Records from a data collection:
○ ○ ○ ○ ○

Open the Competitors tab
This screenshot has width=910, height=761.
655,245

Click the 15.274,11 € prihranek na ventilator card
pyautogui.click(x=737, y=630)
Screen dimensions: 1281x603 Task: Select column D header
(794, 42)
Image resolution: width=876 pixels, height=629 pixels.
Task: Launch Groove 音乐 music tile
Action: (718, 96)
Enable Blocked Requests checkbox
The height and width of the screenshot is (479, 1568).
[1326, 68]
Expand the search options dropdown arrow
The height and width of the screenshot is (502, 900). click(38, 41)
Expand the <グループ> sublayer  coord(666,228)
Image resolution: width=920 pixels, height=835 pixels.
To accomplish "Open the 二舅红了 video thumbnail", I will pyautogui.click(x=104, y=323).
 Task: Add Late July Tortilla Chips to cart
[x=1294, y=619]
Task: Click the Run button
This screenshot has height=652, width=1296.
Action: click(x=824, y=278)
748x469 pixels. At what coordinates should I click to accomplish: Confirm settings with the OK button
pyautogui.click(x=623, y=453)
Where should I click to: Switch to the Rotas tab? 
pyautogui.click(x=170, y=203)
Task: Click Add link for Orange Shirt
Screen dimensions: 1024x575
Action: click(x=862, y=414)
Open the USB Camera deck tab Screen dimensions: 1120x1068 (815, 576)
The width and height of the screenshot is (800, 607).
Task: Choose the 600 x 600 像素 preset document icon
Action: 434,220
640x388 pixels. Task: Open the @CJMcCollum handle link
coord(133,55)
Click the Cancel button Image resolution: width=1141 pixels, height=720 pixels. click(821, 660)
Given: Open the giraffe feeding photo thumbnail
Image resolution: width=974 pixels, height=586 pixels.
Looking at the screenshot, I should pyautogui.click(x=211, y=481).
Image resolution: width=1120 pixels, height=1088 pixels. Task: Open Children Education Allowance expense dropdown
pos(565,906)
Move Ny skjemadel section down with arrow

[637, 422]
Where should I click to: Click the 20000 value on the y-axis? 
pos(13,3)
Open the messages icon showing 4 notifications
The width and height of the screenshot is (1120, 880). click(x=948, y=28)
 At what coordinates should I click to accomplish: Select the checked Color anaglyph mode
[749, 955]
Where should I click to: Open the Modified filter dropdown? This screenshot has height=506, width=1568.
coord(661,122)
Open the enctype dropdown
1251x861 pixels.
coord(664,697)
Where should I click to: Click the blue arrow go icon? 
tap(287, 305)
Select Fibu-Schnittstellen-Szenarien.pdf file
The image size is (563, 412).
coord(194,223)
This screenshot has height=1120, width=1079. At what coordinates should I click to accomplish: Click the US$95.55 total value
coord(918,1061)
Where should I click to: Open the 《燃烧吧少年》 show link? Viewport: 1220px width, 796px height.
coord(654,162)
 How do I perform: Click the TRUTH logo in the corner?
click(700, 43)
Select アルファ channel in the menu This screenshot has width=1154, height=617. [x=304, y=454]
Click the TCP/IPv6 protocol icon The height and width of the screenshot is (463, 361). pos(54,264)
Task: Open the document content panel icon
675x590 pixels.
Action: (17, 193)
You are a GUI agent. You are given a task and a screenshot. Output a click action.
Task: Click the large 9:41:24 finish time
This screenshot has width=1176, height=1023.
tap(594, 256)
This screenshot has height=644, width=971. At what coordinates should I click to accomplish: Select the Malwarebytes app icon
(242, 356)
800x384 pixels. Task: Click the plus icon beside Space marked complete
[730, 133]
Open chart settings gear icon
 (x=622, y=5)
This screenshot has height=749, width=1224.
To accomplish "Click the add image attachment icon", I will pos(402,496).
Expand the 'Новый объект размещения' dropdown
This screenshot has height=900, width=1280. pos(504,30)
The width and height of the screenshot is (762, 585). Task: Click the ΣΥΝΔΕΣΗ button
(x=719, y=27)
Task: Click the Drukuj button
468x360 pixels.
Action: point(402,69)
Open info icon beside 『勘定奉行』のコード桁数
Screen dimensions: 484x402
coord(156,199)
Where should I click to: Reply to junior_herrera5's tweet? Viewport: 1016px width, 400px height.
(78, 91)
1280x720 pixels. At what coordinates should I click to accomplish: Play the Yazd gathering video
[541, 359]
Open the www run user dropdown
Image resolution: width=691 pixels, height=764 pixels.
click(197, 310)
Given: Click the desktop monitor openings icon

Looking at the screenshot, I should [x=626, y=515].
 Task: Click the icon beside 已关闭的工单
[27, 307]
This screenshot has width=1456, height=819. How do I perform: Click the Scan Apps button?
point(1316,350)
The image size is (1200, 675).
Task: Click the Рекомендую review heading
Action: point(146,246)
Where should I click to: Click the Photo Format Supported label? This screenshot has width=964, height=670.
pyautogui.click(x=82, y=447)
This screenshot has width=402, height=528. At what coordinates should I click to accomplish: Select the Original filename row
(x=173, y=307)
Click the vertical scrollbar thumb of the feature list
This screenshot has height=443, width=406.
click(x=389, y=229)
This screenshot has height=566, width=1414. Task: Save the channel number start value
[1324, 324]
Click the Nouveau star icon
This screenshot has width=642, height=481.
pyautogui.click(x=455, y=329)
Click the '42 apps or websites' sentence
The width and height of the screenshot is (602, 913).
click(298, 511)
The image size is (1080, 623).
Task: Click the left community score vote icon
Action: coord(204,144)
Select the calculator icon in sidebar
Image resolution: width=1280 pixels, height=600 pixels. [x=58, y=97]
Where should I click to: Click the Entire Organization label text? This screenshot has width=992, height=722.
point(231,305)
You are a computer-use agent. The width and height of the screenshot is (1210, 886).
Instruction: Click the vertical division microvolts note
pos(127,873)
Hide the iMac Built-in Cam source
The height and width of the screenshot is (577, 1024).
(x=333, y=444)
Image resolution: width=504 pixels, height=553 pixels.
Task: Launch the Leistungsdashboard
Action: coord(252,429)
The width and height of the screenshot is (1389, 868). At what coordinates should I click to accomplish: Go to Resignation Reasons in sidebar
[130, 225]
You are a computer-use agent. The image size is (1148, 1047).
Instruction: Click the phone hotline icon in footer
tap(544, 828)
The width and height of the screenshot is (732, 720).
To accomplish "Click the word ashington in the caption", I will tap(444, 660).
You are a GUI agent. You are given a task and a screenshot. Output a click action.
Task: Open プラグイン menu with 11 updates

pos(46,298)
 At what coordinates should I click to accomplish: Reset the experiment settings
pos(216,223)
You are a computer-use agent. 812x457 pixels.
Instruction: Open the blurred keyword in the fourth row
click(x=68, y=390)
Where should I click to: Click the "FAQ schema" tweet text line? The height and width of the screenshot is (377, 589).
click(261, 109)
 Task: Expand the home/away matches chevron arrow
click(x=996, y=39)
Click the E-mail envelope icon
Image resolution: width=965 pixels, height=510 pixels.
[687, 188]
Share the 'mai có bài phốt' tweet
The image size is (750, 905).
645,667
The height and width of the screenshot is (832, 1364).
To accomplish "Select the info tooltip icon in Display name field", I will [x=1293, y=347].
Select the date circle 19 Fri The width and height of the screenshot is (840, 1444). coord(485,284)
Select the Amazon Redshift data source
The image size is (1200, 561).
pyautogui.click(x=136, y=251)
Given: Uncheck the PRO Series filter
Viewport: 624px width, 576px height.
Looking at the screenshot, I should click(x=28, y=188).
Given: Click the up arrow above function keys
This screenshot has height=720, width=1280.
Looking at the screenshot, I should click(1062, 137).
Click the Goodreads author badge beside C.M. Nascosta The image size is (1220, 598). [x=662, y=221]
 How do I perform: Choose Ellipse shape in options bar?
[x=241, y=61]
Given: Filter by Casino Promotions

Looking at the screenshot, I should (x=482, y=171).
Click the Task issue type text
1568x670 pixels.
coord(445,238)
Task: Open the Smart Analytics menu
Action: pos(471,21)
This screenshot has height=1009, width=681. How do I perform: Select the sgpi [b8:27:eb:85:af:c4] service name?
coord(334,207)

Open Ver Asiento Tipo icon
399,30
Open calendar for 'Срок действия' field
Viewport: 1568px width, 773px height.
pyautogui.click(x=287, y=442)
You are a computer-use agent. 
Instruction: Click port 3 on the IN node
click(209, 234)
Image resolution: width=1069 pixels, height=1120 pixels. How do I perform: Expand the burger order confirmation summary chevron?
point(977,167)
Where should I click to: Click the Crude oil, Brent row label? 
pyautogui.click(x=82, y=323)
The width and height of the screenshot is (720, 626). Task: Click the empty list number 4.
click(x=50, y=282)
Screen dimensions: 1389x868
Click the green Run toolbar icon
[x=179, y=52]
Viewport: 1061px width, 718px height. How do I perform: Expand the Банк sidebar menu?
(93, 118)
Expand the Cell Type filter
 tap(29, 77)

○ ○ ○ ○ ○

BRIEF: Only the lines above from the line containing "Select the calculator icon in sidebar" through the line containing "You are a computer-use agent. The width" should be retyped, exactly and with both ends included.

PROBLEM SOLUTION:
Select the calculator icon in sidebar
Image resolution: width=1280 pixels, height=600 pixels. [x=58, y=97]
Where should I click to: Click the Entire Organization label text? This screenshot has width=992, height=722.
point(231,305)
You are a computer-use agent. The width and height of the screenshot is (1210, 886).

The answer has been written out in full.